The fields of ecology and biogeochemistry hold tremendous potential to contribute to our understanding of climate change. The majority of research to date has focused on describing the problem – estimating rates of carbon losses and greenhouse gas emissions from natural and managed ecosystems. More research is needed to explore potential solutions to climate change through mitigation and adaptation. I will discuss an integrated set of studies aimed at critically evaluating the ecological and biogeochemical potential of agriculture and grasslands to help mitigate climate change through soil carbon sequestration. I will start by discussing a study where we ‘queried the atmosphere’ to identify the global potential of agricultural management to lower global temperatures. I will then present results from field and modeling studies that examine the potential to convert high emitting organic waste to soil amendments for carbon sequestration and ecosystem rehabilitation.

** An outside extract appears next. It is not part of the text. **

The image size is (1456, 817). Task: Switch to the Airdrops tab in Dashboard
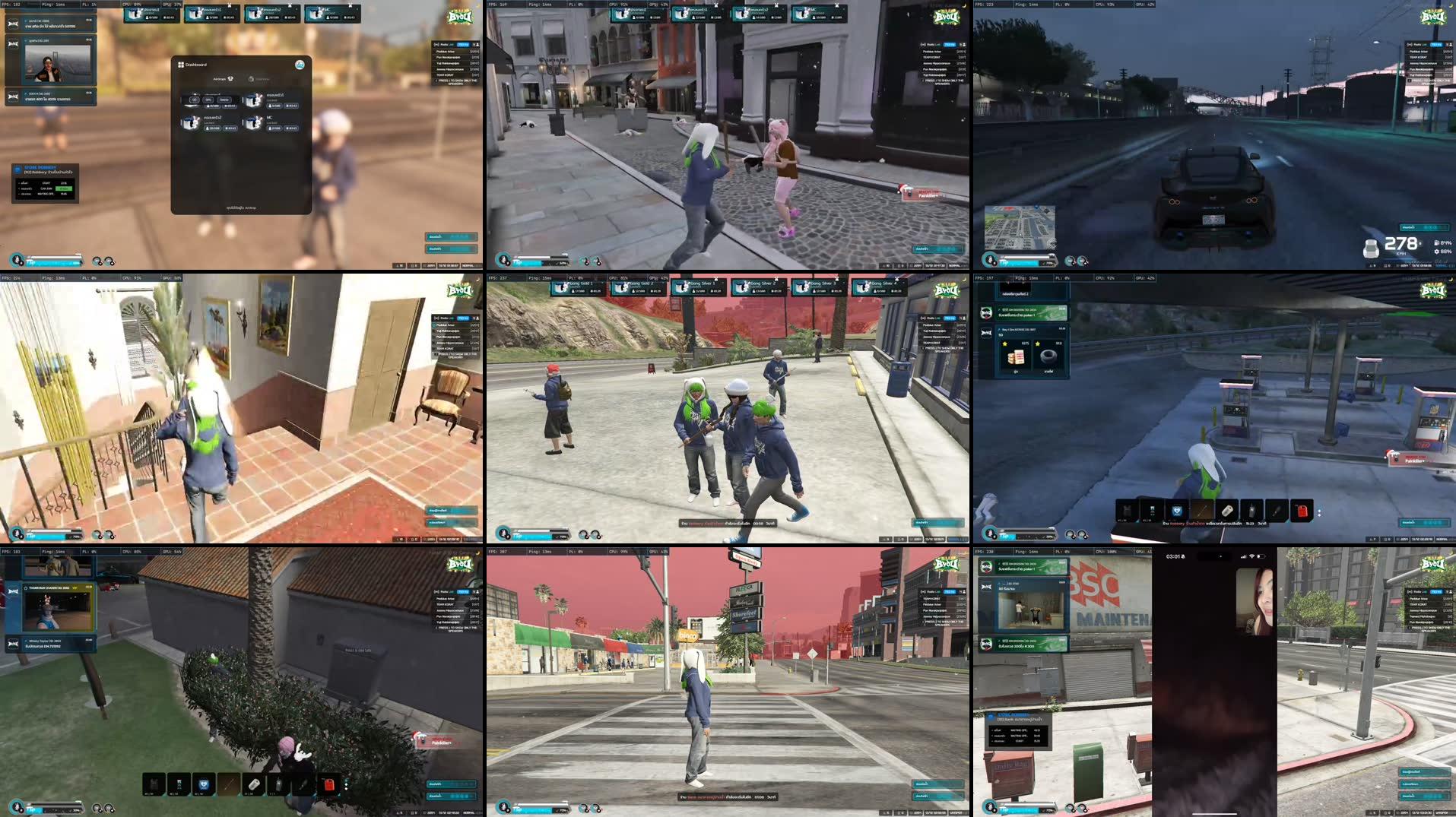tap(223, 79)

Dr. Whendee Silver is the Rudy Grah Chair and Professor of Ecosystem Ecology and Biogeochemistry in the Department of Environmental Science, Policy, and Management at U.C. Berkeley. She received a PhD in Ecosystem Ecology from Yale University. Her work seeks to determine the biogeochemical effects of climate change and human impacts on the environment, and the potential for mitigating these effects. Professor Silver is the lead scientist of the Marin Carbon Project, which is determining the potential for land-based climate change mitigation, particularly by composting high-emission organic waste for soil amendments to sequester atmospheric carbon dioxide. The Silver Lab was recently awarded the Innovation Prize by the American Carbon Registry. Professor Silver is a fellow of the Ecological Society of America and was named a University of California Climate Champion for 2016 for outstanding teaching, research and public service in the areas of climate change solutions, action and broad engagement.